I. Anhängigkeit einer Ehesache.
Rn 2
Eine Ehesache ist mit Einreichen der Antragsschrift bei Gericht anhängig, § 124. Das Einreichen eines VKH-Bewilligungsantrages genügt nicht. Wird also ein Ehescheidungsantrag unter der Bedingung der Bewilligung von VKH gestellt, dann ist noch keine Ehesache in diesem Sinne anhängig (FA-FamR/v Heintschel-Heinegg Kap 2 Rz 61). Erst nach Bewilligung der VKH tritt Anhängigkeit des Antrags ein. Das dürfte mit rechtskräftigem Beschluss über die Bewilligung erfolgen. Rein praktisch wird idR zeitgleich mit Bewilligung der Scheidungsantrag zugestellt und wird damit rechtshängig. Die Anhängigkeit endet mit rechtskräftigem Abschluss des Scheidungsverfahrens (Frankf Beschl v 4.10.10 – 5 WF 208/10, openJur 12, 33574). Rein vom Wortlaut des § 262 kommt es nur darauf an, dass bei einem Gericht eine Ehesache anhängig ›war‹. Das ist formal auch dann noch der Fall, wenn ein Scheidungsverfahren rechtskräftig abgeschlossen ist. Aber die Notwendigkeit der Konzentration auf ein Gericht entfällt in diesem Moment. Deshalb umfasst § 262 keine Ehesachen mehr, die rechtskräftig abgeschlossen sind, obwohl eine Anhängigkeit zuvor vorhanden war. Entfällt aber nach Rechtshängigkeit der Güterrechtssache die Anhängigkeit der Ehesache, ändert das nichts mehr an der einmal begründeten örtlichen Zuständigkeit (Brandbg Beschl v 4.3.20 – 13 UF 118/19 = openJur 20, 38221).
II. Erster Rechtszug.
Rn 3
Mit der Begrifflichkeit ›Erster Rechtszug‹ ist grds das erstinstanzliche Familiengericht gemeint. Befindet sich die Ehesache in der Beschwerdesache, also beim OLG, dann bleibt die Zuständigkeit für die Güterrechtssache bei dem erstinstanzlichen Familiengericht (ThoPu/Hüßtege § 262 FamFG Rz 4).
III. Isolierte Güterrechtssache.
Rn 4
Die Zuständigkeitsnorm dient Verfahren, die außerhalb des Verbunds eingeleitet werden.
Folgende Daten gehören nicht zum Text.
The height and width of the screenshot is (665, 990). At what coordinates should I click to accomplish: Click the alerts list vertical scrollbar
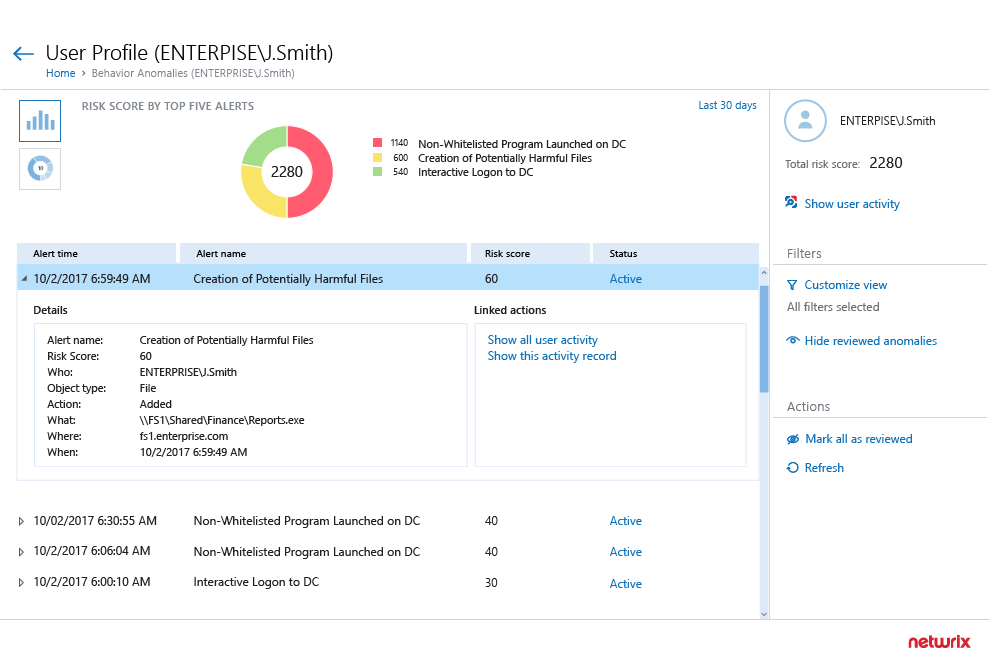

Hierunter fallen auch solche auf vorzeitigen Zugewinnausgleich oder vorzeitige Aufhebung der Zugewinngemeinschaft nach §§ 1385, 1386 BGB. Bei diesen Verfahren scheidet eine Entscheidung im Verbund von vornherein aus, weil der vorzeitige Zugewinnausgleich nicht nur für den Fall der Scheidung Geltung beansprucht (BGH Beschl v 16.5.19 – V ZB 101/18, FamRZ 19, 1345).
IV. Zuständigkeit nach ZPO.
Rn 5
Nur dann, wenn eine Zuständigkeit nach § 262 Abs 1 FamFG nicht besteht, bedarf es der Anwendung des § 262 Abs 2 (BGH Beschl v 16.5.19 – V ZB 101/18, FamRZ 19, 1345), der auf die Normen der ZPO verweist.
C. Hinweise zur Prozesssituation.
Rn 6
Bei der Frage der internationalen Zuständigkeit erfolgt die spiegelbildliche Anwendung des § 262 Abs 1 (BGH Beschl v 16.5.19 – V ZB 101/18, FamRZ 19, 1345). Im Rahmen des § 262 Abs 2 kann die Zuständigkeit auch durch einen Widerantrag iSd § 33 ZPO begründet werden (Schlesw Beschl v 20.3.15 – 10 UF 18/15, FamRZ 15, 1519). Bei Unzuständigkeit des angerufenen Gerichts erfolgt im Falle des § 262 Abs 1 nach § 281 ZPO, im Falle des § 262 Abs 2 nach § 13 eine Verweisung an das zuständige Gericht (FAKomm-FamR/Weinreich § 262 Rz 8). Wird bei einem anderen als demjenigen Gericht, bei dem das Scheidungsverfahren anhängig ist, ein VKH-Antrag für eine Güterrechtssache eingereicht, über diesen aber erst nach Rechtskraft der Ehescheidung beschieden, erfolgt keine Verweisung mehr. Dabei ist unerheblich, wie lange das angerufene Gericht benötigte, um über den VKH-Antrag zu entscheiden (Frankf Beschl v 4.10.10 – 5 WF 208/10, openJur 12, 33574).